My mom was so loving and so tough at the same time. I don’t know how she could be both. I know she had more than her share of disappointments, and I know she was a pro at shaking them off and moving forward. In so many ways I’m like my mom. I wish that were one of them.

But I’m SO grateful that I had those countless talks about toughening up to recall. I may not ever succeed in achieving that ability, but I learned about love from a pro. I learned about love from someone who never had to tell me and only through her actions proved what unconditional love is. So if sometimes life just sucks, I hope you have someone to remind you that you are worthy of unconditional love, and you don’t need to put up with those who would hurt you solely because they can. Or judge you as if they were better than you.

I’ve lived a blessed life with so many more wonderful than terrible moments. And to honor my mom, my grandma and my great-grandma, I have to remember that when some bully feels like it’s okay to make me feel bad. Because you know what — sometimes life just sucks. But there’s always someone out there who will love you for all the right reasons. So we have to shake if off and move forward. The bullies are the losers. Not those with hearts so big they can’t be shut off no matter how much they should be.

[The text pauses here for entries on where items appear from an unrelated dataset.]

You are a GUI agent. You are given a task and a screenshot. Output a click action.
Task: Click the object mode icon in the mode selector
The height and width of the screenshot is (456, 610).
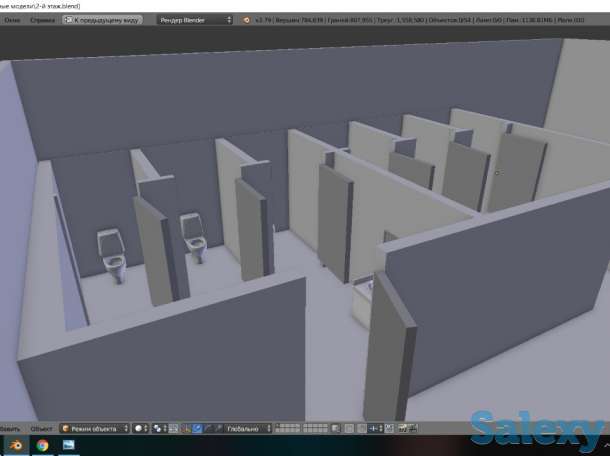pos(66,429)
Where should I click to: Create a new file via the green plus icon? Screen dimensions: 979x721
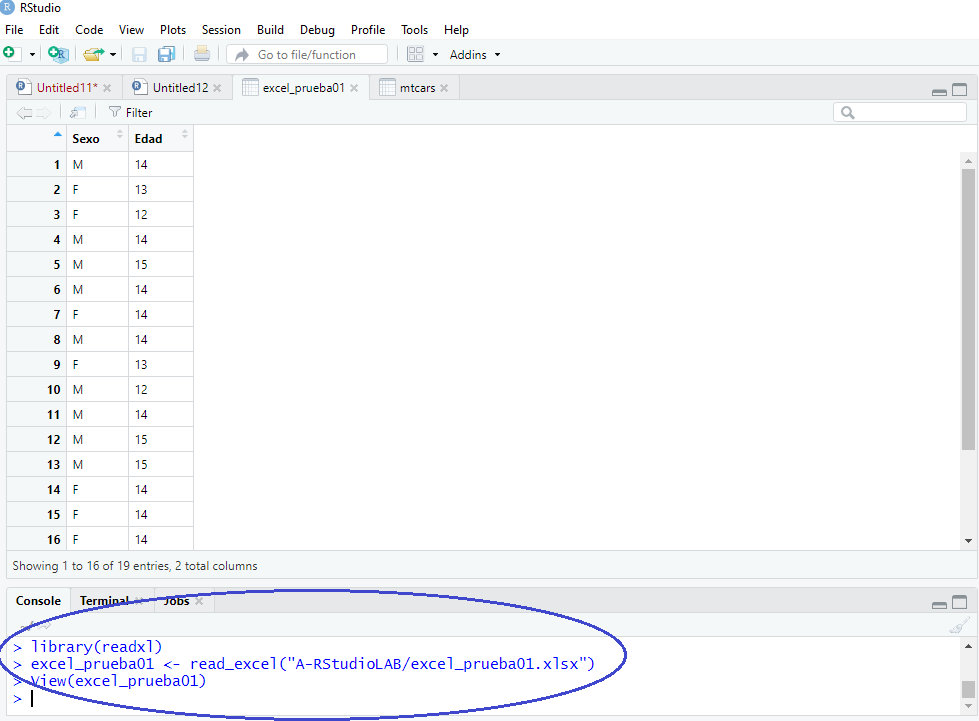coord(9,53)
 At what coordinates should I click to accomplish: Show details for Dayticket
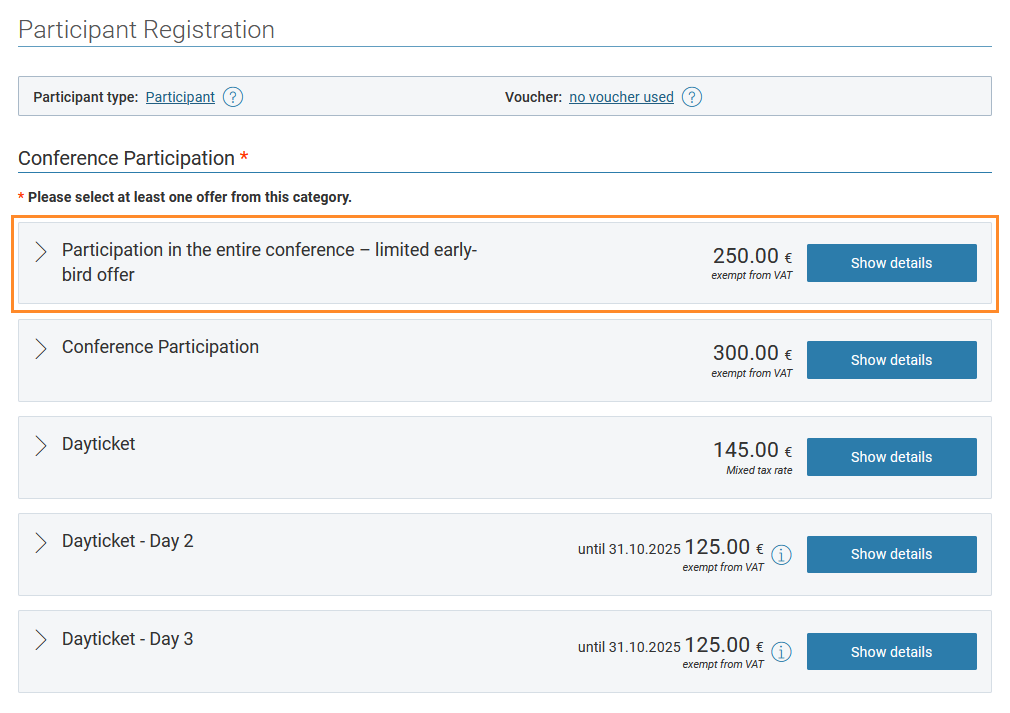[x=891, y=456]
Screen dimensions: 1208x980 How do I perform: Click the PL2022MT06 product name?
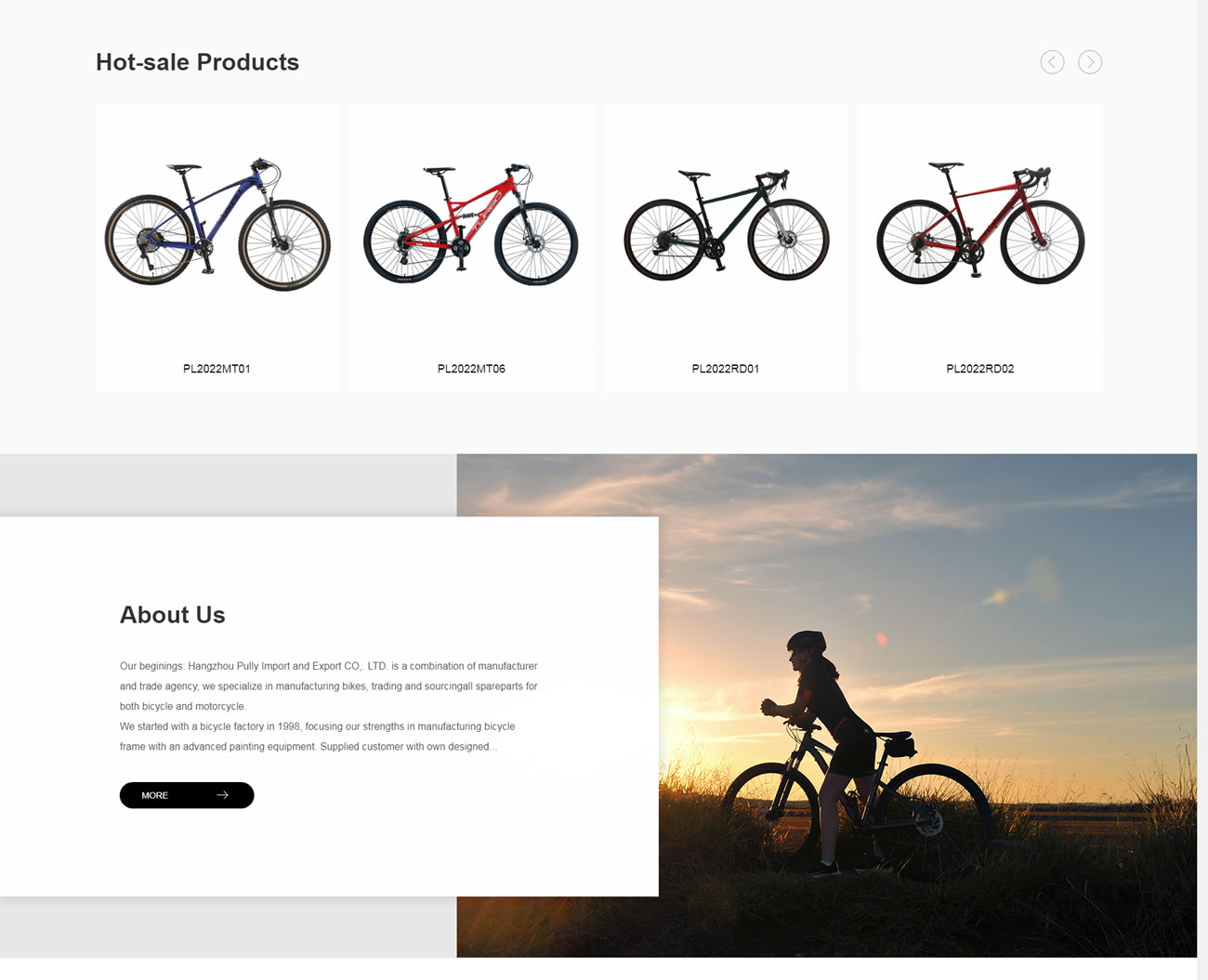tap(471, 369)
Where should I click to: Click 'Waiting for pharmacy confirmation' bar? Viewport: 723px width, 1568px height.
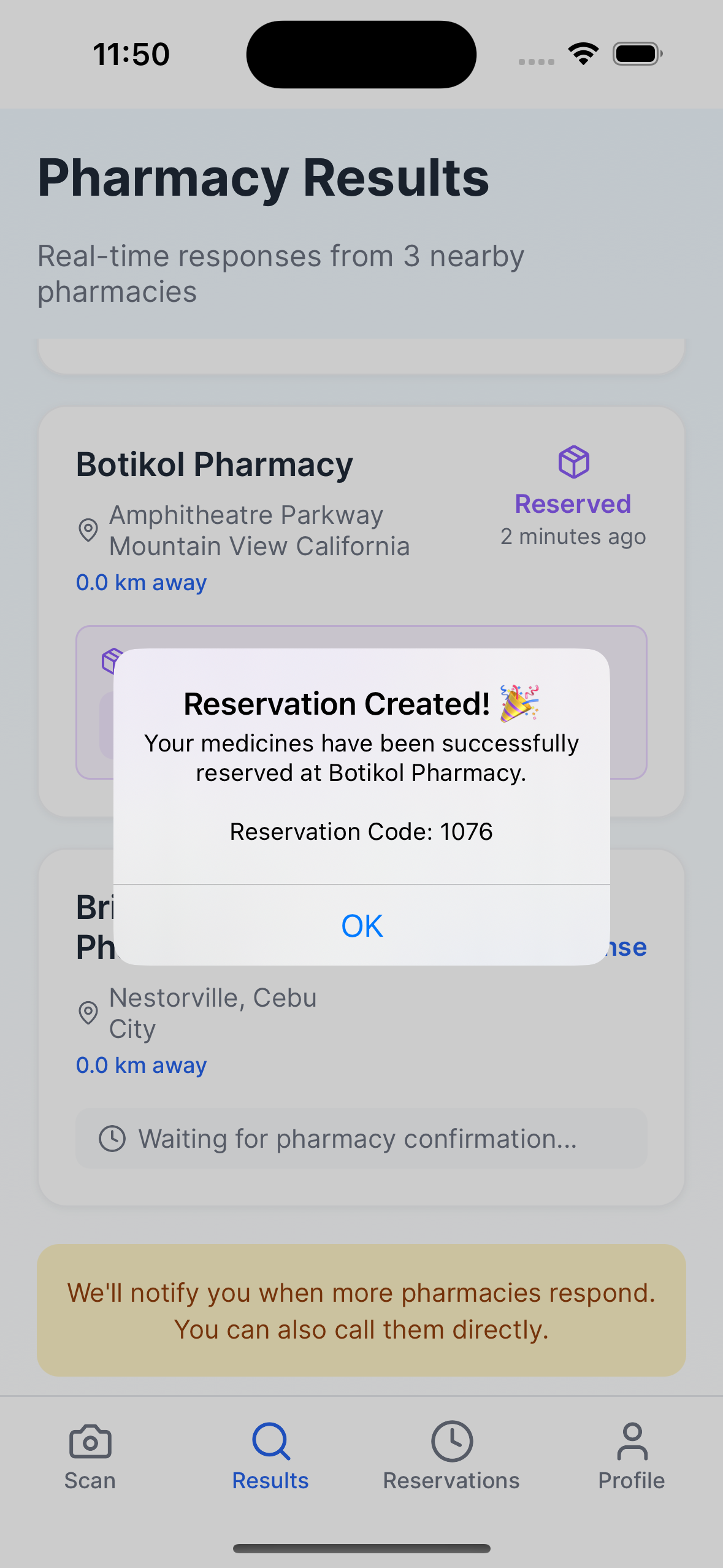(x=361, y=1139)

Some lessons take a long time to learn. Moms — they’re really something. They get that no matter how hard they work to convince you of something, they know you won’t learn some of those lessons in their lifetime. But thank heaven for them. Because that doesn’t stop them from repeating the lesson over and over again. They must know it echoes inside of you until eventually it resonates. They’re right. Sometimes life just sucks, but no one deserves to be treated poorly just because they can.

So whoever it is who loves you without condition and keeps telling you something repeatedly, and you just don’t buy it now, store it away. The truth of it will reveal itself when you need it most. As my mom would say about this and the few other truths that get me through my toughest moments, “stick with me.” Life isn’t always great, but some memories surely are.